The Documentary Legend reflecting on His Monumental American Revolution Documentary: ‘We Won’t Work on a More Important Film’
The veteran filmmaker has evolved into not just a filmmaker; he is a brand, a one-man industrial complex. Whenever he releases project premiering on the PBS network, everybody wants an interview.
He participated in “an astonishing number of podcasts”, he remarks, nearing the end of his marathon promotional journey featuring numerous locations, 80 screenings and innumerable conversations. “I think there are 340.1m podcasts, one for every American, and I’ve done half of them.”
Fortunately the filmmaker is incredibly dynamic, as loquacious behind the mic as he is productive while filmmaking. The veteran director has gone everywhere from historical sites to The Joe Rogan Experience to discuss a career-defining series: his Revolutionary War documentary, a comprehensive multi-part historical examination that occupied a substantial portion of his recent years and debuted this week through the public broadcasting service.
Classic Documentary Style
Like slow cooking in an age of fast food, The American Revolution is defiantly traditional, evoking memories of The World at War as opposed to modern online content and podcast series.
For the documentarian, who has built a career documenting American historical narratives covering diverse cultural topics, the nation’s founding is not just another subject but foundational. “I said this to my co-director Sarah Botstein recently, and she concurred: we won’t work on a more important film Burns reflects during a telephone interview.

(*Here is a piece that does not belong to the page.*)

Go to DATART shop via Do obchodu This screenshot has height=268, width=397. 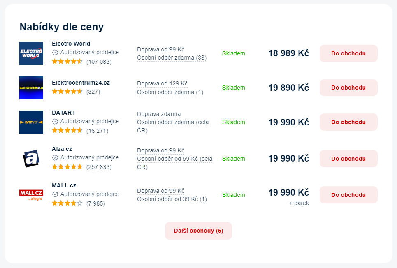348,122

Extensive Historical Investigation
The filmmaking team plus scripting partner Geoffrey Ward referenced numerous historical volumes and primary source materials. Multiple academic experts, representing diverse viewpoints, offered expert analysis along with leading scholars from a range of other fields like African American history, first nations scholarship and the British empire.
Signature Documentary Style
The film’s approach will feel familiar to fans of historical documentaries. The unique approach incorporated slow pans and zooms through archival photographs, generous use of period music with performers voicing historical documents.
Those projects established the filmmaker cemented his status; decades afterwards, currently the elder statesman of documentary filmmaking, he can attract numerous talented actors. Participating with Burns at a New York gathering, renowned playwright Lin-Manuel Miranda noted: “When Ken Burns calls, you say ‘Yes.’”
All-Star Cast
The decade-long production schedule also helped concerning availability. Recordings took place in studios, at historical sites through digital platforms, a method utilized amid COVID restrictions. Burns explains collaborating with actor Josh Brolin, who found a few free hours while in Georgia to voice his character as George Washington then continuing to other professional obligations.
The cast includes numerous acclaimed actors, respected performing veterans, diverse creative professionals, Tom Hanks, Ethan Hawke, Maya Hawke, Samuel L Jackson, Michael Keaton, Tracy Letts, international acting community, skilled dramatic performers, television and film stars, plus additional notable names.
Burns emphasizes: “Truly, this might be the most exceptional group gathered for any production. Their contributions are remarkable. Selection wasn’t based on fame. It irritated me when questioned, about the prominent cast. I explained, ‘These are artists.’ They’re the finest actors in the world and they can bring this stuff alive.”
Nuanced Narrative
However, the lack of surviving participants, visual documentation forced Burns and his team to rely extensively on the written word, combining individual perspectives of numerous historical characters. This allowed them to introduce audiences not just the famous founders of that era but also to “dozens of others crucial to understanding, many of whom remain visually unknown.
Burns also indulged his personal passion for geography and cartography. “I have great affection for cartography,” he notes, “and there are more maps in this film than in all the other films across my complete filmography.”
International Impact
Filmmakers captured footage across multiple important places in various American regions and in London to capture the landscape’s character and worked extensively with historical interpreters. Various aspects converge to present a narrative more brutal, complicated and internationally important than the one taught in schools.
The documentary argues, transcended provincial conflict over land, taxation and representation. Conversely, the project presents a violent confrontation that eventually involved numerous countries and unexpectedly manifested what it calls “mankind’s greatest hopes”.
Civil War Reality
What had begun as a jumble of grievances leveled at London by far-flung British subjects across thirteen rebellious territories soon descended into a brutal civil conflict, setting brother against brother and neighbour against neighbour. In episode two, academic Alan Taylor comments: “The greatest misconception concerning independence struggle centers on assuming it constituted a unifying experience for colonists. This ignores the truth that it was a civil war among Americans.”
Nuanced Understanding
For him, the revolutionary narrative that “typically suffers from excessive romance and nostalgia and is incredibly superficial and fails to properly acknowledge the historical reality, every individual involved and the widespread bloodshed.”
It was, he contends, a revolution that proclaimed the transformative concept of inherent human rights; a vicious internal conflict, separating rebels and supporters; and a global war, continuing previous patterns of conflicts between Britain, France and Spain for dominance in the New World.